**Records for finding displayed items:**
^^^^^^^^^^^^^^^^

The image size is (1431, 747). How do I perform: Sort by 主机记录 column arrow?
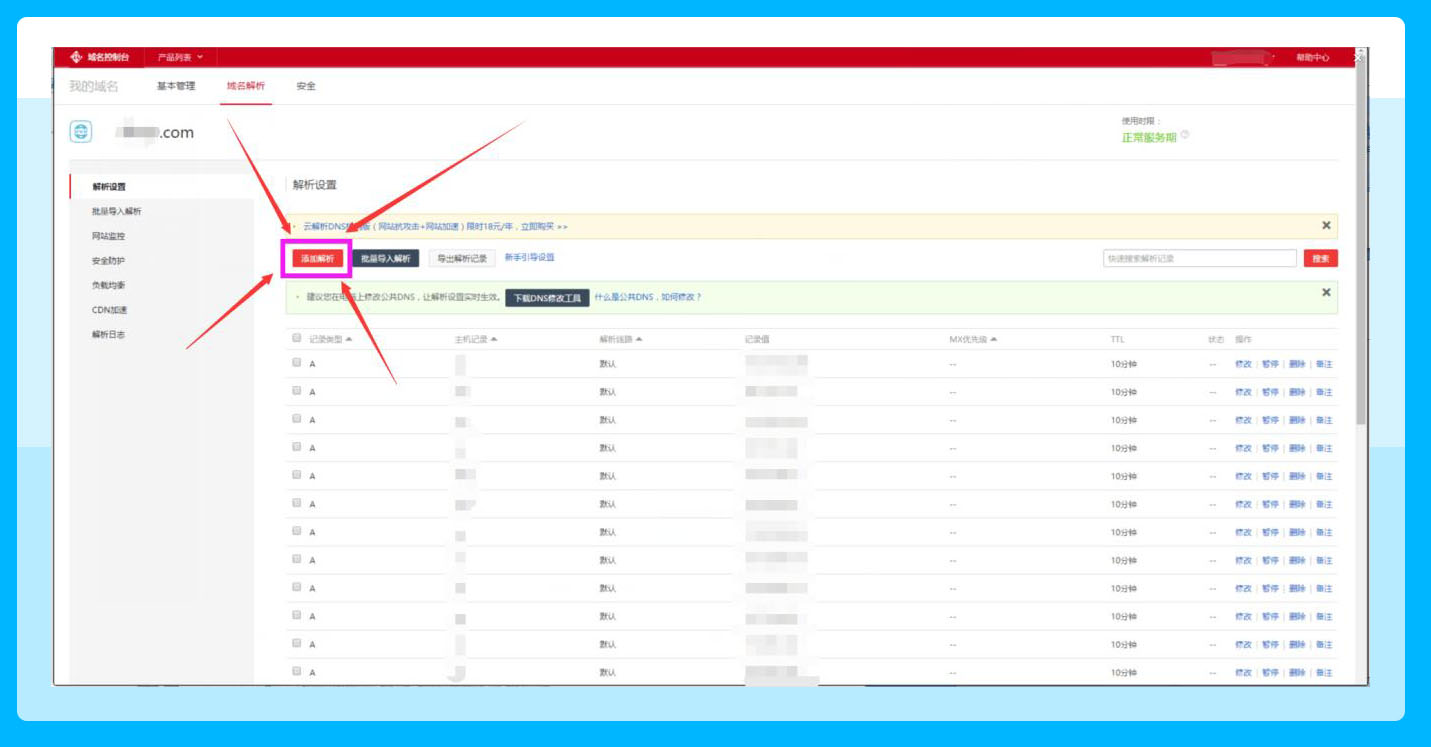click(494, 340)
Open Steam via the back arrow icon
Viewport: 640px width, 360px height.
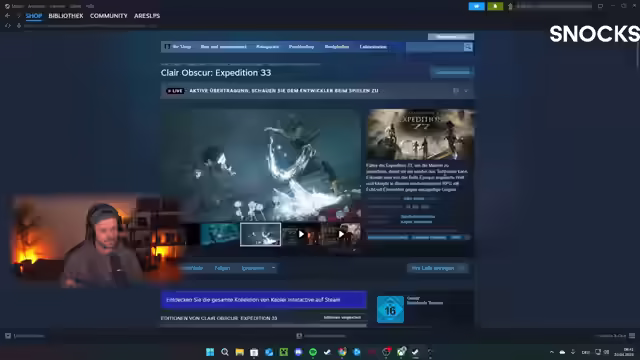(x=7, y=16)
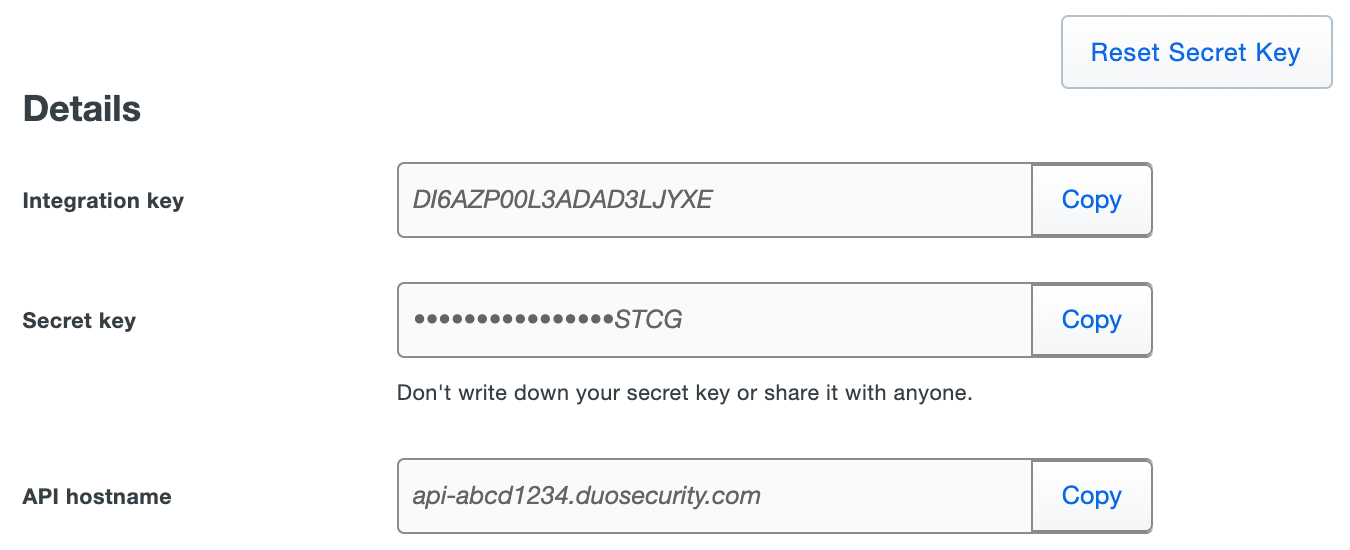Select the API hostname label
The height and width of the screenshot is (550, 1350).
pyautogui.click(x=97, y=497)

^^^^^^^^^^^^^^^^

Rewrite the records, changing every "arrow" to "caret" and keeping everything else the same. Leave the pictures out of your answer.

**Result of this exercise:**
The image size is (1431, 747). How do I perform: Sort by 主机记录 column caret?
click(494, 340)
Open Steam via the back caret icon
Viewport: 640px width, 360px height.
(x=7, y=16)
Select the API hostname label
The height and width of the screenshot is (550, 1350).
pyautogui.click(x=97, y=497)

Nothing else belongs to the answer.